Celebrating Occupational Therapy Month and the Role of OTs in Education

April is Occupational Therapy Month! Let's celebrate our OTs and the amazing support they provide for students.


Trying to understand occupational therapy can be a bit confusing. 

Occupational therapists are highly trained healthcare professionals who are trained to work with a variety of diagnoses and conditions including autism spectrum disorder, stroke, cerebral palsy, traumatic brain injury, burns, fractures, spinal cord injury, orthopedic impairments, sensory processing disorders, developmental delays and so much more! 

OTs work in many different settings including schools, hospitals, outpatient clinics, skilled nursing facilities, assisted living facilities, home health agencies, and mental health facilities.
Our school-based OTs help students develop independence in their everyday school “occupations,” which include:

  • participating in their academic curriculum
  • interacting and playing with peers
  • self-care (dressing, hygiene, eating, toileting)
  • regulating emotions and energy levels for learning
  • identifying personal strengths, interests, challenges, and barriers
  • self-advocacy
  • setting and working toward goals

Occupational therapists use a holistic approach, considering the whole child when addressing their needs in the school setting. OTs are skilled in analyzing each activity that a student is expected to complete and determining the skills required to do so. 
Skill areas that are addressed by OTs include:

  • fine motor
  • visual motor
  • sensory processing
  • self-care
  • social
  • emotional regulation
  • cognitive
  • executive functioning
  • attention
  • organization
  • gross motor
  • postural control
  • strength, balance, and coordination

Occupational therapists use therapeutic activities to help students develop independence in these skill areas.
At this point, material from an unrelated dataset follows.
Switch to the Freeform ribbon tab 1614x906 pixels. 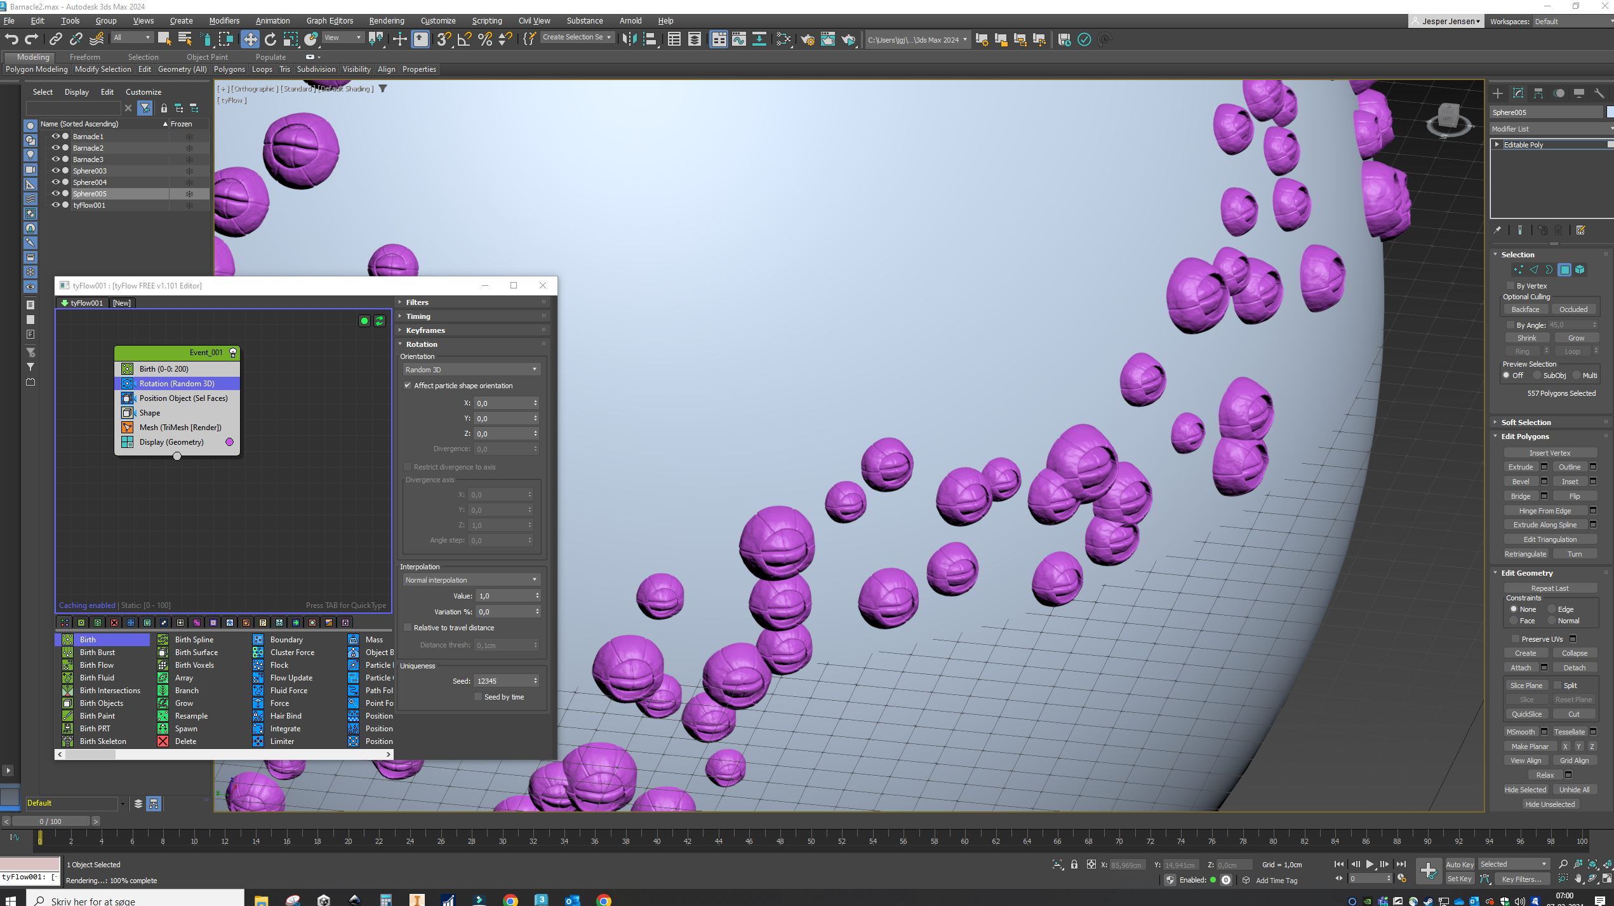(x=84, y=57)
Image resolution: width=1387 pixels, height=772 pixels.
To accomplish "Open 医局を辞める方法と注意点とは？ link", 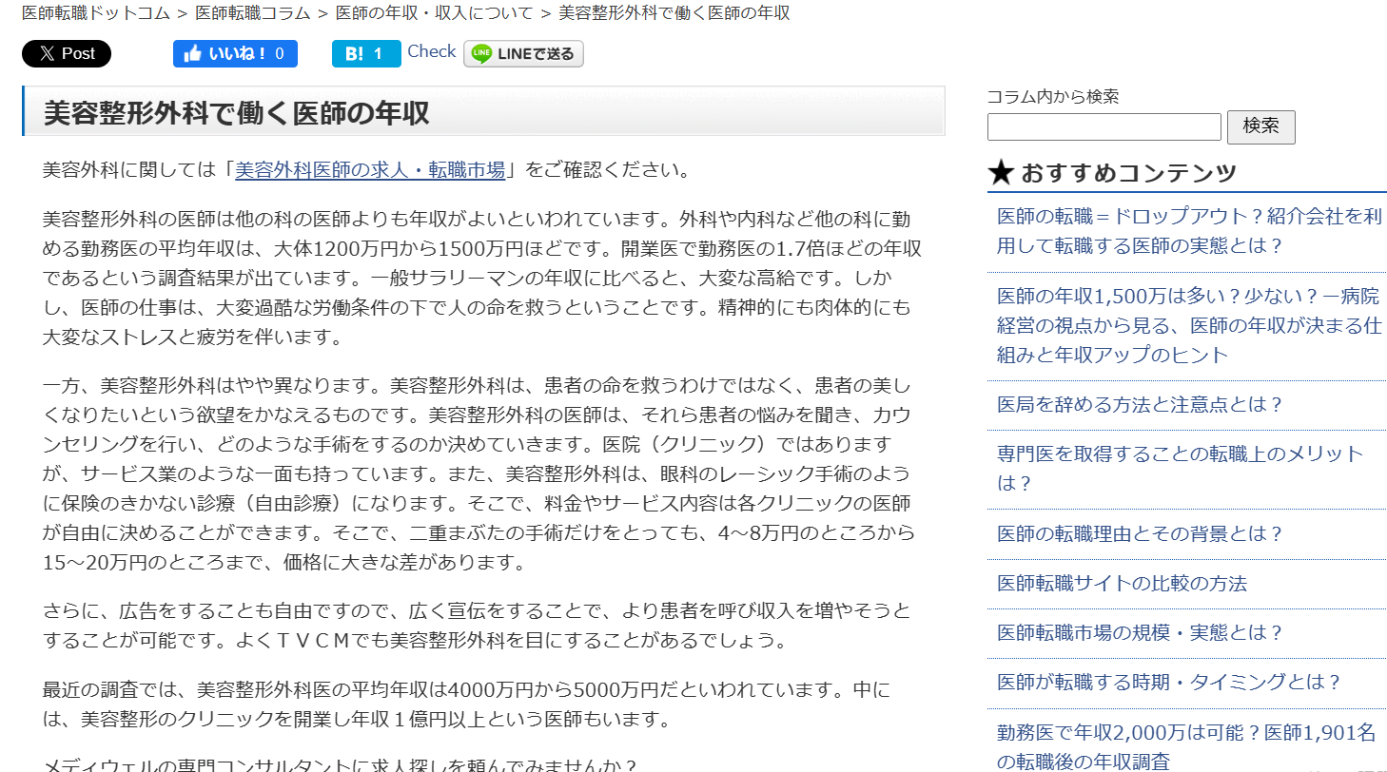I will 1140,405.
They consult the IEP team to recommend beneficial accommodations, modifications, and assistive technology to improve student performance. OTs identify strengths and barriers to choosing “just right challenges” to help each student achieve their goals.

Some OT activities you may witness in the school setting include:

  • fine motor strengthening and warm-up activities with putty or playdough
  • using fine motor manipulatives like beads, pom-poms, tongs, tweezers, etc.
  • multi-step activities to improve sequencing skills
  • craft activities including cutting, drawing, pasting, etc.
  • using both hands together to string beads, type, and stabilize paper while writing/coloring/cutting/pasting/folding
  • propelling self on a scooter board
  • puzzles
  • sensory/movement activities that can be calming and/or help students become more alert
  • exploring options for adapted seating, fidgets, pencil grips or adapted writing utensils
  • writing
  • board games
  • working on vertical surfaces like easels, wall whiteboard/chalkboard, paper taped to wall
  • imitating exercises
  • using broken crayons, golf pencils, or short crayons to help develop efficient grasp
  • learning calming techniques like breathing exercises, stretching/yoga poses, and sensory items
  • copying patterns
  • sitting or laying on a therapy ball to build postural control
  • obstacle courses
  • adjusting desk/table/chair heights to ensure stable positioning for students during work tasks
  • sensory bins to explore various textures while building various skills
  • animal walks
  • practice with following directions in various formats (verbal, written, and picture cues)
  • learning about emotions and coping skills
  • games to develop impulse control
  • problem-solving activities
  • working in various positions (laying on tummy propped on elbows, kneeling, tall-kneeling, etc.)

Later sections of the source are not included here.